EditorialUne

Entre fascination et méfiance

© D.R

Elle est déjà là. Parmi nous. Partout. Dans les smartphones, les moteurs de recherche, les outils de travail, les usages du quotidien. L’intelligence artificielle n’est plus une promesse, encore moins un concept. Elle est une réalité bel et bien vécue et utilisée au quotidien. Et les chiffres sont sans appel : une large majorité de Marocains y a déjà été exposée (lire l’article en pages 4 à 6).


Mais derrière cette propagation rapide, presque silencieuse, un autre chiffre vient tout bouleverser : la confiance, elle, reste marginale.
C’est là que se joue le véritable sujet. Car une technologie peut s’imposer par l’usage, elle ne s’ancre durablement que par la confiance. Et entre les deux, il y a un fossé que ni l’innovation, ni la vitesse, ni même la performance ne peuvent, à elles seules, combler.
Il ne s’agit pas d’un rejet de l’IA. C’est au contraire une forme de prudence collective. Une distance. Une interrogation. Les Marocains utilisent, testent, explorent… mais sans encore accorder un crédit total.

Ce décalage n’est pas anodin et, surtout, il pose une question centrale : peut-on construire une économie numérique solide, des services publics digitalisés, une société augmentée… sans adhésion pleine et entière du premier concerné, l’utilisateur, le citoyen ?
Or la confiance se construit. Par la transparence des usages. Par la pédagogie. Par la régulation. Par la capacité à démontrer que l’IA n’est pas seulement performante, mais aussi maîtrisée, utile et sécurisée.

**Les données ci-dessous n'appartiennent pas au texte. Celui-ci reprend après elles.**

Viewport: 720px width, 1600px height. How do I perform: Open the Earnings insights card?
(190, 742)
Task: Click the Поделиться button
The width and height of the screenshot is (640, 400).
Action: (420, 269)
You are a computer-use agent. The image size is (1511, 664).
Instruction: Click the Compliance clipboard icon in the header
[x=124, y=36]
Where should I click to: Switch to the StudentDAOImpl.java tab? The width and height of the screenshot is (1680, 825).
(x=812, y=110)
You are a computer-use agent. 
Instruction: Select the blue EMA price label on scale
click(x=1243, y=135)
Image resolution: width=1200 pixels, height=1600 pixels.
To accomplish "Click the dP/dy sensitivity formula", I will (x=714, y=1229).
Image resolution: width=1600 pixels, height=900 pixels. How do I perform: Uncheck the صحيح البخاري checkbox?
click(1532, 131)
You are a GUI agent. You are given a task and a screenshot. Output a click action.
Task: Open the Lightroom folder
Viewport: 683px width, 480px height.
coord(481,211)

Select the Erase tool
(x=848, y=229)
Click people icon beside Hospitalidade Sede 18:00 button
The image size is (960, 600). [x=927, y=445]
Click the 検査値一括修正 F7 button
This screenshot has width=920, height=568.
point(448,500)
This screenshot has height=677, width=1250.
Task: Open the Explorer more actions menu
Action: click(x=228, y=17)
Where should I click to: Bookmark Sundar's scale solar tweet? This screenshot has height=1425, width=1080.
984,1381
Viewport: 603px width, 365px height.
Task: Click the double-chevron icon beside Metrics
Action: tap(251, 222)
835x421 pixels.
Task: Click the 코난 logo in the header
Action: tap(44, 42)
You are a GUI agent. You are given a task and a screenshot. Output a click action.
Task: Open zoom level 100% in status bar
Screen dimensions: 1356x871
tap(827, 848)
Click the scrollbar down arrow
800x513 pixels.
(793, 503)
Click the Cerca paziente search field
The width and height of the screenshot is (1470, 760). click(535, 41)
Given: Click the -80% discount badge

Le Maroc, qui a clairement enclenché sa transition numérique, se trouve aujourd’hui à un moment décisif : l’enjeu n’est plus d’introduire ou non l’IA, mais de l’ancrer. Non pas dans les outils, mais dans les esprits.
Et là, le véritable défi n’est pas technologique. Il est culturel. Tout dépendra de la capacité à transformer une exposition massive en une confiance durable qui peut être productive de valeur.